Mr. Soto’s partnering skills were also vigorously on display in Jerome Robbins’s “The Cage.” Stravinsky’s darkly insinuating Concert Grosso in D for Strings accompanies this re-enactment of the predatory habits of insect life. Mr. Soto played the unlucky second Intruder, entering beneath Jean Rosenthal’s giant, hanging web. He confronts the Novice, performed by Ms. Whelan in a black short-cropped wig. Ms. Whelan follows a glamorous line of ballerinas, including Allegra Kent, Melissa Hayden, and Tanaquil LeClercq, in this role. She curls up spinelessly in her opening solo and heaves wildly for air.


In the image of the immature pupa, Robbins found a perfect candidate for grotesque contortions. He faithfully reproduced insect behavior with scampering walks and fang-like arms. The Novice hunts the first male she sees, stabbing him with her pointe shoe, and strangling him between her knees. But once Mr. Soto enters, dark and handsome, her movements become recognizably human. As he approaches she is absorbed. He holds her tightly, and she floats swimmingly downward. In a moving reversal, he holds her between his legs, and they each spread their arms out in parallel horizontal lines.


“Concertino,” another Robbins work, set to selected chamber music by Stravinsky, was originally commissioned for the Stravinsky Festival in 1982. Here Robbins explored the possibilities of movement between three dancers; on Wednesday these were Sofiane Sylve, Ask la Cour, and Stephen Hanna – all new to their roles. Although each gave a committed performance, this remains one of Robbins’s lesser works, looking somewhat like a chore. They gesticulate with their limbs in close proximity, hooking arms, and stepping over one another. They divide quick, felicitous phrases with slower, almost surgical poses.


The evening began with Stravinsky’s homage to Tchaikovsky in “Divertimento,” a musical suite from the ballet d’action “Le Baiser de la Fee,” first staged by Balanchine in 1937 for the American Ballet. Based on Hans Christian Andersen’s fairy tale, “The Ice Maiden,” the ballet originally consisted of a single act of four scenes. In Stravinsky’s mind, there was a parallel between the Ice Maiden’s kiss and the Muse’s blessing of Tchaikovsky – a musical inspiration that eventually proved fatal.


Stravinsky ultimately restructured the work as merely a “Divertimento.” The final form as it appears in the NYCB repertory departs from the story almost entirely, only hinting at the scenario and doing away with any set design. Wearing peasant skirts, a corps of village girls entered into a round dance upon the arrival of Megan Fairchild, whose faultless phrasing as the bride-to-be was breezy and pert opposite her beau (Joaquin De Luz).


In her solo Ms.

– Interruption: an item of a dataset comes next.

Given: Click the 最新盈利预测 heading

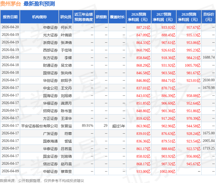Looking at the screenshot, I should [x=39, y=4].
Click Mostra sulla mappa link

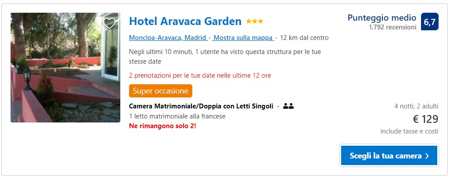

Fairchild lazily follows through the closing of a turn, her arms perfectly lackadaisical above her. Captured in a daydream, she forgets herself in the midst of multiple pirouettes. For his part Mr. De Luz improvises joyous leaps in his solo, rising in the air for a turn with his heels touching. He closes with darting phrases to the four corners of the stage, overcome by a vision.


The brisk corps work occasionally faltered in the uneven rowing gestures of the arms. But “Divertimento” had a heart at the center, owing to the moving final duet. Approaching each other from across the stage to the boding warning of a cello, Ms. Fairchild and Mr. De Luz cautiously promenade. As their movements become more urgent, they bend backward, but fail to reach. The closing apotheosis, which once contained elaborate stage magic, is achieved without the Ice Maiden’s magic at all. In a compelling image, both dancers quietly exit in different directions, their palms upturned, holding a beam of light.


“The Cage” and “Concertino” will be performed again June 4 & 7; “Agon” will be performed again June 5 (Lincoln Center, 212-870-5570).